What the task asks: Take each line below that has "message" and copy it.

Stored records:
++++

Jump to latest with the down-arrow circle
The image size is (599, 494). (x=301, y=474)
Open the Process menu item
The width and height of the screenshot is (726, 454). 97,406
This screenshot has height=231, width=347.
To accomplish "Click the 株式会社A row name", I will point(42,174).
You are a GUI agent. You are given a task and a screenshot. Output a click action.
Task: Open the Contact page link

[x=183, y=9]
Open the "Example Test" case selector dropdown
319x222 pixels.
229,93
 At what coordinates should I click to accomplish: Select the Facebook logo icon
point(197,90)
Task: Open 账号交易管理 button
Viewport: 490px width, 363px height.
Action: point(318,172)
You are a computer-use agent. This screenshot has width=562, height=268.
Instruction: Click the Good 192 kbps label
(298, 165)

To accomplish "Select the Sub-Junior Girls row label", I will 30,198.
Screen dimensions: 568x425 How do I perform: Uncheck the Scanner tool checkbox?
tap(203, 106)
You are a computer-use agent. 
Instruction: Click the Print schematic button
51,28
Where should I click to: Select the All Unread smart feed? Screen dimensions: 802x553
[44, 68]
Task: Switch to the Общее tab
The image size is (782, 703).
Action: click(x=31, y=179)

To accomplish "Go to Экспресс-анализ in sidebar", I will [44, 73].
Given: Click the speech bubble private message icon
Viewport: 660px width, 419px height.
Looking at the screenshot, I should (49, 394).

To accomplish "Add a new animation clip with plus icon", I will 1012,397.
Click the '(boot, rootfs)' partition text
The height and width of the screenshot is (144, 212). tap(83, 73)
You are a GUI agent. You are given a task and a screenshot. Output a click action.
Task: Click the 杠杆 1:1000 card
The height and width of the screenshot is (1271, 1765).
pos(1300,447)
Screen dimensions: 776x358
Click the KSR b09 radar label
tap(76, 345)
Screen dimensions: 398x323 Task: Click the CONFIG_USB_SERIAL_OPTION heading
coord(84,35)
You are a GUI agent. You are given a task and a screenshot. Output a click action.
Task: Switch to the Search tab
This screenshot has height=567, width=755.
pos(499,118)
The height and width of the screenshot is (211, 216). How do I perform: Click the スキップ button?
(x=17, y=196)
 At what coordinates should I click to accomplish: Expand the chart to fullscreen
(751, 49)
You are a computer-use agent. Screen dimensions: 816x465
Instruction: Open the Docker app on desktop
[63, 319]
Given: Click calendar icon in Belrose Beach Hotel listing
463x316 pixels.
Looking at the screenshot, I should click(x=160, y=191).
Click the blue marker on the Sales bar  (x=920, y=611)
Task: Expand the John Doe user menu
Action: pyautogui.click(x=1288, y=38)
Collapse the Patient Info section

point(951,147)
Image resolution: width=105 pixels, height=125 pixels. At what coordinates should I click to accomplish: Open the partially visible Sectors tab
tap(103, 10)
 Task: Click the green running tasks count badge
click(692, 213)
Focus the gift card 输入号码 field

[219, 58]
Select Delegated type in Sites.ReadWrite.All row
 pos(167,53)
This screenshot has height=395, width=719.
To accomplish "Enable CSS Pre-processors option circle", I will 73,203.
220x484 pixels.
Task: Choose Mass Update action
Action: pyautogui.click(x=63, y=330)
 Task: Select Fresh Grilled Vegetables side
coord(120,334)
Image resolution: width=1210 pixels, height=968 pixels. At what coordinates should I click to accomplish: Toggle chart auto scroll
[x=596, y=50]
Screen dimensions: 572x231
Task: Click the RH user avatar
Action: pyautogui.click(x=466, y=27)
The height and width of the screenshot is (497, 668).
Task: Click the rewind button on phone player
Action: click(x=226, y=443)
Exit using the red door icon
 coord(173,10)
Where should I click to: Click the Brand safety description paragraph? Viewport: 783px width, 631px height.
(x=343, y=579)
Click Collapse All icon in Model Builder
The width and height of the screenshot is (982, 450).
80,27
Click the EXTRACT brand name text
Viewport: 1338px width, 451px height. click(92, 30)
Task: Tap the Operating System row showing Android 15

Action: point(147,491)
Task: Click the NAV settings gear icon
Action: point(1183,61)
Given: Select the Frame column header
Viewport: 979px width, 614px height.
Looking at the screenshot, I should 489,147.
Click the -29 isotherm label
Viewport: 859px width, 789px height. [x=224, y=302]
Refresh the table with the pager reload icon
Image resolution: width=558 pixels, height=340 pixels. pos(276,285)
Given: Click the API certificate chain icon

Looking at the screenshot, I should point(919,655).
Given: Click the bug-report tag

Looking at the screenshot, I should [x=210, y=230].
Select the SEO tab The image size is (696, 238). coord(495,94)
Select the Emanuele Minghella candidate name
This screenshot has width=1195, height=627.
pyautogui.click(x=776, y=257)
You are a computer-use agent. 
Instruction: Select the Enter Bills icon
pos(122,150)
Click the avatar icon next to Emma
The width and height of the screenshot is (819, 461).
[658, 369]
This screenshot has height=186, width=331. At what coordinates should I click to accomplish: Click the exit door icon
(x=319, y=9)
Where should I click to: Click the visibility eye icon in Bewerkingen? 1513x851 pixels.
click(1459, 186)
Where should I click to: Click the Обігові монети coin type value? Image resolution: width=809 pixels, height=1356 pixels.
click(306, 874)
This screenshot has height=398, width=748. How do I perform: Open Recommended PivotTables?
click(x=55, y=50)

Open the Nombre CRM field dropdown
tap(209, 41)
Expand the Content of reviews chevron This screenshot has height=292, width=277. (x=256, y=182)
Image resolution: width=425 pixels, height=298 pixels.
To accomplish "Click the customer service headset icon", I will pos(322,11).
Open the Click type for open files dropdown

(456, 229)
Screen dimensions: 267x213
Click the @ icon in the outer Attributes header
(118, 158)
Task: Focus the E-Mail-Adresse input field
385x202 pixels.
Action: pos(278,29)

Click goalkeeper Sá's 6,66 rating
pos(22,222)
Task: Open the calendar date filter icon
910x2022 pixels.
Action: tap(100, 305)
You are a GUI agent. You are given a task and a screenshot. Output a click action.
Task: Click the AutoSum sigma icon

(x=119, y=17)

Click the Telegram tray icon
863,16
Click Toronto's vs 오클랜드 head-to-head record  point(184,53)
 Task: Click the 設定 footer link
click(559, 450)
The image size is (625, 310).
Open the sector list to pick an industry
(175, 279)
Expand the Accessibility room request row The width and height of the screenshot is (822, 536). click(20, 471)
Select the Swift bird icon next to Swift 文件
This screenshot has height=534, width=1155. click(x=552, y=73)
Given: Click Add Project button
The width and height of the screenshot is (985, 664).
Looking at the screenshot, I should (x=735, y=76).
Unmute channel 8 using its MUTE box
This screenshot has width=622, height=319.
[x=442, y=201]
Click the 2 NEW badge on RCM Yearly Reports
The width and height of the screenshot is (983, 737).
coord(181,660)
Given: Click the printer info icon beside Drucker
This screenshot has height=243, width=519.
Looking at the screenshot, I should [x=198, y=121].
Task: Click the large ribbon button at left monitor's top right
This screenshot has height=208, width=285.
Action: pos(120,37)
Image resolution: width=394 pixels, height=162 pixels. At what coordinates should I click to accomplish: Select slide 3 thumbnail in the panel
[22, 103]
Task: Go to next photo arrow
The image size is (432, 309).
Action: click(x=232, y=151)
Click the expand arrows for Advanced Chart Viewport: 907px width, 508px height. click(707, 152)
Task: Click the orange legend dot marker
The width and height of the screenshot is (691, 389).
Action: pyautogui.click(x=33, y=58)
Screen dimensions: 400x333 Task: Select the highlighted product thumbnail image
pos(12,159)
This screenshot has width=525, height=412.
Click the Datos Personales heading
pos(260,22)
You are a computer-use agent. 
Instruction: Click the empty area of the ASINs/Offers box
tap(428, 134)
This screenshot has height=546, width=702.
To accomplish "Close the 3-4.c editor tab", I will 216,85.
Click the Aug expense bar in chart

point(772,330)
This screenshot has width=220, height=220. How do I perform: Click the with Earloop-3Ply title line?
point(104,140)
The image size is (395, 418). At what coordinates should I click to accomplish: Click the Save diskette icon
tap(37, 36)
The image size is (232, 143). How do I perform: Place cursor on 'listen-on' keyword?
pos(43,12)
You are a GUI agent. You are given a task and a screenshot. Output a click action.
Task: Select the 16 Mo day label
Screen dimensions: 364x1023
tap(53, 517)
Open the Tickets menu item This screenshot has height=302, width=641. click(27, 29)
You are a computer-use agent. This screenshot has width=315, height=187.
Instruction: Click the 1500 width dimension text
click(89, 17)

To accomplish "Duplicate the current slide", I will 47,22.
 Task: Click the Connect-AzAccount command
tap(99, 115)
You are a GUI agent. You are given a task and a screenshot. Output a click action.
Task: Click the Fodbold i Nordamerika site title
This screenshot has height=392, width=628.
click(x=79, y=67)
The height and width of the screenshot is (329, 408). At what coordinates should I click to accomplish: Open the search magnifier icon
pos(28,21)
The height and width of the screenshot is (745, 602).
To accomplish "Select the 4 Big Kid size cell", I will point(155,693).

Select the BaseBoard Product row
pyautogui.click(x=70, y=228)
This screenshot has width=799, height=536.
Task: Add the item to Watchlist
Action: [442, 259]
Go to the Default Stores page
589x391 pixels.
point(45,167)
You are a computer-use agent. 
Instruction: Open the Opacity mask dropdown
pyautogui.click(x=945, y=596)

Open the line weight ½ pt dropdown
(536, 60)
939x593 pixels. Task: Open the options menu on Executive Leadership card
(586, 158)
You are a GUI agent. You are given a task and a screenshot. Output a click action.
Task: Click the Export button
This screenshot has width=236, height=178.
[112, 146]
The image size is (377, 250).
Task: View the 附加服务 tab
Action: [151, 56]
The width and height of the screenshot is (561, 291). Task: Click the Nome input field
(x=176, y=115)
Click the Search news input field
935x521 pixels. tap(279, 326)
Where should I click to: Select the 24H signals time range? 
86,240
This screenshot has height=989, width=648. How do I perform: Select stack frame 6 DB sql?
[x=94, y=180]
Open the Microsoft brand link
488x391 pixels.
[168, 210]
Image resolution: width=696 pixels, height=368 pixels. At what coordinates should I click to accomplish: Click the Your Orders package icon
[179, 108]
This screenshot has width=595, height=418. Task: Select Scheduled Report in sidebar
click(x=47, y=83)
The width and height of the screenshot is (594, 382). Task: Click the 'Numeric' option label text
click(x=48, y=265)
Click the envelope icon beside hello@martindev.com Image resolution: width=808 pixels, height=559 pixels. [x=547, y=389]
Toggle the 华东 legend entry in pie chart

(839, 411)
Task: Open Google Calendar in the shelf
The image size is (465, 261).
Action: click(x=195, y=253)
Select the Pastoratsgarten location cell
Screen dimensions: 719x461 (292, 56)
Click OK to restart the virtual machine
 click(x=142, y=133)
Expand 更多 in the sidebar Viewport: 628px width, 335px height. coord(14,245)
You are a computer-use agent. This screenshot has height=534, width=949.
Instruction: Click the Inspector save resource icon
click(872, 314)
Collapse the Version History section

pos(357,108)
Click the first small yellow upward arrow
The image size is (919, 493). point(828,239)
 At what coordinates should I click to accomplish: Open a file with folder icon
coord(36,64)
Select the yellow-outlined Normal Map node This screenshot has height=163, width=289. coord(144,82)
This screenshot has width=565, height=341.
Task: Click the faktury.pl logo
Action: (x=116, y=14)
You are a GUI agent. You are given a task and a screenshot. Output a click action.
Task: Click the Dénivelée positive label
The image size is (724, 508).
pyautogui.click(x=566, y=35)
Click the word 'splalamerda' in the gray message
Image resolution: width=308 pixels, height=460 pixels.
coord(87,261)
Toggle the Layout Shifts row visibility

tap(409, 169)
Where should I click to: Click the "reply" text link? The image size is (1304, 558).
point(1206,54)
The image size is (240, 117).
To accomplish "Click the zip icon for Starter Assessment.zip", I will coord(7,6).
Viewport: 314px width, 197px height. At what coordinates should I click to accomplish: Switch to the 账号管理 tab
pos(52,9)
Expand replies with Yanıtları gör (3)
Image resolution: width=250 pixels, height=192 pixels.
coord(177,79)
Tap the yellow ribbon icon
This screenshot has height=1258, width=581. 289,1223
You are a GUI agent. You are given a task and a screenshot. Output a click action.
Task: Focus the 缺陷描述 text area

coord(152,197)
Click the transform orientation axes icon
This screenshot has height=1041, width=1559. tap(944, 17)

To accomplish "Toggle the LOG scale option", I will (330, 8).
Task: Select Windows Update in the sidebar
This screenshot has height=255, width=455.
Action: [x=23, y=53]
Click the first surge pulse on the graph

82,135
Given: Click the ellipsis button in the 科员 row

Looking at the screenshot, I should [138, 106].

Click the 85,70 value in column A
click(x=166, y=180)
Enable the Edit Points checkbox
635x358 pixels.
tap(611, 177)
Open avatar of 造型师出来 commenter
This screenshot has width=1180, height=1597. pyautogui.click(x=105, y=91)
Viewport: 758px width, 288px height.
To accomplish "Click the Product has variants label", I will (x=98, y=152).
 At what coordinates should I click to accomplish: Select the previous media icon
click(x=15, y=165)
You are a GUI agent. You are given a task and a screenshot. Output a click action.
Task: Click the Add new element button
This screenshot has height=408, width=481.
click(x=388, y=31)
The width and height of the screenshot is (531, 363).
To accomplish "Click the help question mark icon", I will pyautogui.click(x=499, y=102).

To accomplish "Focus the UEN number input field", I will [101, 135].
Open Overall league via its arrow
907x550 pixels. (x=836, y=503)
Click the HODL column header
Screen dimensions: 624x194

++++

Result:
Given: Click the speech bubble private message icon
Click the word 'splalamerda' in the gray message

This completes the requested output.